Thanks for everything Graham…

GW

I’ll admit it – I never wanted Graham Westley back at Stevenage because I didn’t think he was up to it. Shows what I know!

In fairness to me, however, his first stint at Broadhall Way was, by and large, a pretty awful affair. Dreadful football, dreadful press relations and a dreadful relationship with the fans. I remember a good friend of mine having a cut out of a local newspaper article where Westley had slated the fans pinned to his wall “just so we didn’t forget” he’d done it. I guess it worked.

However, in among the gloom of Westley’s first tenure was a glimmer of light in the shape of the 2005 Conference play-off final, which was lost 1-0 to Carlisle United. But I’d imagine that even Graham himself would admit that the club finished there more by luck than judgement.

On his much maligned return, Westley pledged that he was a changed man and he’s spent the last three years proving that to be the case. Now, two FA Trophy Finals – OK, one was lost – a Conference title, a 3-1 FA Cup battering of Newcastle, a League Two play-off victory and, for now, League One comfort later, I’m genuinely gutted to see him leave.

Could Stevenage have achieved everything they have in the last three years under anybody else? Quite simply, absolutely not.

Westley’s knowledge of non-league football meant that, on his arrival, he could bring in some unearthed gems and assemble them into a well-drilled machine. The likes of Michael Bostwick surely could not have imagined that he’d be nominated as a League One Player of the Month, just three years after being in a relegation fight while at Ebbsfleet. Could Mark Roberts, arguably Westley’s greatest signing, have imagined he’d have had such success in the short time after he was marshalling the back line at Northwich Victoria? I seriously doubt it. But that, in my opinion, is Westley’s greatest talent.

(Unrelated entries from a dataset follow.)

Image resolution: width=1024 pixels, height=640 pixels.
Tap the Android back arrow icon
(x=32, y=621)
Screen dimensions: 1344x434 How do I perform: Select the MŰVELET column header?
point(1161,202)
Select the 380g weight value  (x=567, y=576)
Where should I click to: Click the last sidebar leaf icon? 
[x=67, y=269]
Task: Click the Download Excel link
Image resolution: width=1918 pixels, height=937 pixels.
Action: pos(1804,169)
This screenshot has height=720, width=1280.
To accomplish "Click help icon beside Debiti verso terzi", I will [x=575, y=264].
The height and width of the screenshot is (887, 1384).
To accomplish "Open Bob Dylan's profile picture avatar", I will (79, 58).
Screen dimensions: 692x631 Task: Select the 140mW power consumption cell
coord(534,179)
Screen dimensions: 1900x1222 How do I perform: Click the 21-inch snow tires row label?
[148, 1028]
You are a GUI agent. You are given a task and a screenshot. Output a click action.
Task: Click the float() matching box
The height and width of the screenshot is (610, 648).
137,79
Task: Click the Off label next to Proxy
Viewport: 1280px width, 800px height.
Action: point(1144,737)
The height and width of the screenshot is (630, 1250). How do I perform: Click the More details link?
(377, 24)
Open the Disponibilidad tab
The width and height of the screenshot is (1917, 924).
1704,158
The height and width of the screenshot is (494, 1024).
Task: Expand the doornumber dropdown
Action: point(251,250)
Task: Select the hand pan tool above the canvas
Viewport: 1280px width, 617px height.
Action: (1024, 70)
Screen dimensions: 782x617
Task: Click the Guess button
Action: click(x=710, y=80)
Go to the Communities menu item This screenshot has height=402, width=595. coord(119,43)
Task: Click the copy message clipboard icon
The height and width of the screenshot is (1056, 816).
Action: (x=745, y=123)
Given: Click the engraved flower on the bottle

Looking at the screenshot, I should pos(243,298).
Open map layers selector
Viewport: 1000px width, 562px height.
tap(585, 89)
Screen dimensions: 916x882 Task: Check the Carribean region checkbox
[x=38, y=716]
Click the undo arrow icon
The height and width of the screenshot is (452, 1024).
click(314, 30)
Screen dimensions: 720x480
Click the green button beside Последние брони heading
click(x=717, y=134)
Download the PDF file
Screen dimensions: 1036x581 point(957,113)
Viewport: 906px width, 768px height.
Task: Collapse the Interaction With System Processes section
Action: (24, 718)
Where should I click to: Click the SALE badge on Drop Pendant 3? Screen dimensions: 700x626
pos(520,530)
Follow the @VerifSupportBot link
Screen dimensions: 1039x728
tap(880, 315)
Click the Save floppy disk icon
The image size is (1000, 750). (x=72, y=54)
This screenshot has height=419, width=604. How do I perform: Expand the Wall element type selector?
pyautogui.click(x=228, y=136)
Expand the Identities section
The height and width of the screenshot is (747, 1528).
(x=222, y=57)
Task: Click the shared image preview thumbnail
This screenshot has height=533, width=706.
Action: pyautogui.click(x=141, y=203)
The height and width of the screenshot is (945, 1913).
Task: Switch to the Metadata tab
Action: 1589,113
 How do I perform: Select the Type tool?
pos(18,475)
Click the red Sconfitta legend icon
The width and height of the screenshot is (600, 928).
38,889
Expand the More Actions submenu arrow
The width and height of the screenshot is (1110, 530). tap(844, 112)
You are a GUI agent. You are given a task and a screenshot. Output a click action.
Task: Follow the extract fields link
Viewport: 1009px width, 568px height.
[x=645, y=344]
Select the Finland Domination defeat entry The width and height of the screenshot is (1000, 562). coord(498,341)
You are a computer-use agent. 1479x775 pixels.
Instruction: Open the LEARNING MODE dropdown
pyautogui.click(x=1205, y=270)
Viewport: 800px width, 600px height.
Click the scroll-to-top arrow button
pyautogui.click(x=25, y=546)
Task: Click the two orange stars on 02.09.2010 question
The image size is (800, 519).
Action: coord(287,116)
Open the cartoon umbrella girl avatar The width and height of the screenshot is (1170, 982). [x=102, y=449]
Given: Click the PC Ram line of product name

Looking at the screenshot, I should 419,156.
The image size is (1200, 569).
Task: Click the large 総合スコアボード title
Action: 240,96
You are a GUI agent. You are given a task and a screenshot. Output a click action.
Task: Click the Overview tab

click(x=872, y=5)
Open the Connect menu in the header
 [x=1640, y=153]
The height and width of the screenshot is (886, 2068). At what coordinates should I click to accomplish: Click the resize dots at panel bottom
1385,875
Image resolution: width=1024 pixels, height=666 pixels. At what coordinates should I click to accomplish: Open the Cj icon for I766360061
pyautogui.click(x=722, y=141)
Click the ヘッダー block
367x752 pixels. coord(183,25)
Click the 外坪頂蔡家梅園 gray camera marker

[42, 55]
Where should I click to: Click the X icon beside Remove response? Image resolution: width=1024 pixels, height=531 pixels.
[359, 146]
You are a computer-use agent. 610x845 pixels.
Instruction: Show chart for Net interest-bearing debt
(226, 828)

Dragging more out of a player than anyone else thought was there is something which he has done time and again, and it meant that he could find players who would go along with his regime. As a rule, footballers don’t like training from 9-5 and most refuse to do it. Westley, though, has put together a squad at Broadhall Way that, while they might not like it (but how would I know?) know that it’s best for them and know that it works. The players who don’t like it? They don’t play for Westley – it’s as simple and as ruthless as that. His methods may be unorthodox, but they get results and that is why he’s now moving on.

This does pose a worry though. When he returned to Stevenage again, he arrived at a club that allowed him to set up his own regime and he was working for a chairman who knew him well enough to back his every decision. Whether Peter Ridsdale is the type to allow that remains to be seen, but Westley is not stupid and he won’t have taken the job without assurances.

While I’m sad to him go, I don’t blame him for taking his chance. His stock is as high now as it’s probably ever going to be and I think he is totally justified in moving on to Preston North End who are, lets face it, a much bigger club than Stevenage. He’s worked wonders here and a man with his ambition is always going to push for more. If Preston can give him the freedom to run things his way, then our loss will most certainly be their gain.

The success that Graham Westley brought to this club has been a long time coming and it’s been a joy and an honour to be a part of it. All the best Graham, and thanks for the memories.